• **Passage shown**
=== Begin Enclosure ===

American Institutes for Research to Lead Federal Research Network on Pandemic Learning Loss and Recovery

Arlington, Va. – The American Institutes for Research (AIR) is leading a federally funded network that will conduct and share research that addresses learning setbacks resulting from the COVID-19 pandemic. AIR has been awarded a three-year, $3 million grant from the Institute of Education Sciences (IES), the research, evaluation and statistics arm of the U.S. Department of Education, to lead the PreK–12 Research on Education Strategies to Advance Recovery and Turnaround (RESTART) Network.

The RESTART Network will support research to address learning losses many students encountered during the COVID-19 pandemic; identify, explore and evaluate state and local programs and policies designed to accelerate learning and recovery; and provide evidence to state and local agencies to improve learner engagement and achievement through recovery activities. AIR Managing Researcher Susan Bowles Therriault will serve as the network’s director. As the network lead, AIR will coordinate activities between research teams and provide national leadership on learning acceleration and recovery related to the pandemic. This will include:

  • Revealing emerging issues and priorities in the pandemic learning recovery landscape by assessing state and local education agencies’ needs and sharing them with the research community;
  • Identifying, sharing and amplifying evidence-based strategies that respond to the needs of the field and providing guidance, tools and connections that will help schools and districts understand and use these strategies; and
  • Building a coherent and coordinated research community focused on pandemic recovery research that fosters collaboration through training, convenings and other connections.

“It’s clear that the pandemic-related school closures disrupted teaching and learning in many ways and had a profound effect on student outcomes, deepening the inequities that already existed in the U.S. education system,” said Jessica Heppen, AIR President and an expert on education research, policy and practice. “Helping students recover what was the lost during the pandemic will take evidence-based solutions and will require researchers to collaborate with practitioners and with each other to study what works and share that knowledge with the field. The RESTART Network will create an infrastructure that supports rigorous research, authentic collaboration, and broad dissemination of high-quality evidence.”

=== End Enclosure ===

• **Required tasks**
(1) List the activities that the announcement says AIR's work as network lead will include.
(2) Reproduce word for word the part of the announcement that begins at the words "Arlington, Va. –" and stops after "Turnaround (RESTART) Network.".

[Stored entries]
=== Begin Enclosure ===

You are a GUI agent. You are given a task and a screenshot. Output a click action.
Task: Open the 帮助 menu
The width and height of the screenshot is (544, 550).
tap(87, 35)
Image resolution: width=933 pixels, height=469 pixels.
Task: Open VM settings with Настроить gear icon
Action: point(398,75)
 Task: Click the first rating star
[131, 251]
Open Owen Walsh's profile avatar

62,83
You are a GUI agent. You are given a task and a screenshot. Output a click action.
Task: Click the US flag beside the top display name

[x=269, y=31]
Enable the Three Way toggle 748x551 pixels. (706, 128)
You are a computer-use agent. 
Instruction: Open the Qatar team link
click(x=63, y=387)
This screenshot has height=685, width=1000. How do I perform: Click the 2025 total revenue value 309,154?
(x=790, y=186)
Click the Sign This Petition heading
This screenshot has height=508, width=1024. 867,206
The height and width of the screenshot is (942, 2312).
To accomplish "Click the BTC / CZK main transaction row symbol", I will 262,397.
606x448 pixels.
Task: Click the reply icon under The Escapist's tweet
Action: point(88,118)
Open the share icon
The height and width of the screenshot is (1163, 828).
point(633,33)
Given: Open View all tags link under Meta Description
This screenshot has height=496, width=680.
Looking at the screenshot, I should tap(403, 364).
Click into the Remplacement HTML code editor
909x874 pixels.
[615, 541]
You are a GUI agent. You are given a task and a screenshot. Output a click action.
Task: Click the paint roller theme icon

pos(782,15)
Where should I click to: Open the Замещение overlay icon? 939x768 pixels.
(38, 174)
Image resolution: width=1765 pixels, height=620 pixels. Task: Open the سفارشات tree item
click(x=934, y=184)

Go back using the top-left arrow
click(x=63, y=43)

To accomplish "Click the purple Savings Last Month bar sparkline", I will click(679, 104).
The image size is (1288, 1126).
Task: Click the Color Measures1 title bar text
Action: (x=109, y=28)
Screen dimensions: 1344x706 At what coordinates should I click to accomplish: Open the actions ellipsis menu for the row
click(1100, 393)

=== End Enclosure ===

• **List of answers**
(1)
1. Revealing emerging issues and priorities in the pandemic learning recovery landscape by assessing state and local education agencies' needs and sharing them with the research community.
2. Identifying, sharing and amplifying evidence-based strategies that respond to the needs of the field, and providing guidance, tools and connections that will help schools and districts understand and use these strategies.
3. Building a coherent and coordinated research community focused on pandemic recovery research that fosters collaboration through training, convenings and other connections.

(2)
Arlington, Va. – The American Institutes for Research (AIR) is leading a federally funded network that will conduct and share research that addresses learning setbacks resulting from the COVID-19 pandemic. AIR has been awarded a three-year, $3 million grant from the Institute of Education Sciences (IES), the research, evaluation and statistics arm of the U.S. Department of Education, to lead the PreK–12 Research on Education Strategies to Advance Recovery and Turnaround (RESTART) Network.